WORK TO COMPLETE: What lines in the material hold the string "will"? Return every one of them.

DATA LISTING:
- Opening Delimiter -

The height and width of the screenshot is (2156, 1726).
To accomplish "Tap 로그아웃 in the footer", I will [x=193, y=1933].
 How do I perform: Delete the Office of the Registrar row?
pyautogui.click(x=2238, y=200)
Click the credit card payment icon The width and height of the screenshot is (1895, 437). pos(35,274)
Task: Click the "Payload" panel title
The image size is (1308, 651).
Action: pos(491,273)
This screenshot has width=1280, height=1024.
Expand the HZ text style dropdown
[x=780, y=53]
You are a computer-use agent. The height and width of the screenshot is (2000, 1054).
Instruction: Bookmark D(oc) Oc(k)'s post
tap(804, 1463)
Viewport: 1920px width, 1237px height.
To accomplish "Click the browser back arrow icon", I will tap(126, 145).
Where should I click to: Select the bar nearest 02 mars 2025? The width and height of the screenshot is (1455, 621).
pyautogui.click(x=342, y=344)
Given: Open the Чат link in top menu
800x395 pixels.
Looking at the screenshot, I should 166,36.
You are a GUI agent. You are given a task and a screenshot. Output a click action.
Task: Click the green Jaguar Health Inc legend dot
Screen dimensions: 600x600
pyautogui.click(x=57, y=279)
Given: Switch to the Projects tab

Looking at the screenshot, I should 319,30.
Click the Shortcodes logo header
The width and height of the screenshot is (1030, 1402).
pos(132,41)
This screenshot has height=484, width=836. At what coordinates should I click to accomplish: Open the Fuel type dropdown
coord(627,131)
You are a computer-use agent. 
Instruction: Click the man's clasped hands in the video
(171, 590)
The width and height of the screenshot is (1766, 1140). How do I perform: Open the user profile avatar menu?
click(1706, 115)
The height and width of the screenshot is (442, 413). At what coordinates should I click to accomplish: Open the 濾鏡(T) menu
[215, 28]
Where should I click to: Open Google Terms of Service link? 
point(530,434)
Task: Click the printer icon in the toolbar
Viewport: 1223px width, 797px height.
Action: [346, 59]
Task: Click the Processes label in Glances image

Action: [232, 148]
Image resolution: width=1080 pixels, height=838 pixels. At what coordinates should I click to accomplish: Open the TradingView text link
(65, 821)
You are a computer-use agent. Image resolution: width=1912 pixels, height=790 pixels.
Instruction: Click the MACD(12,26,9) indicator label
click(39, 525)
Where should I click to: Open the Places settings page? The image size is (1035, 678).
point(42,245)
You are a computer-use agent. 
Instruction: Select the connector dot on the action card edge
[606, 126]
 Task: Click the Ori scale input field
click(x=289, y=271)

- Closing Delimiter -

YOUR SOLUTION:
To accomplish "Tap 로그아웃 in the footer", I will [x=193, y=1933].
To accomplish "Click the browser back arrow icon", I will tap(126, 145).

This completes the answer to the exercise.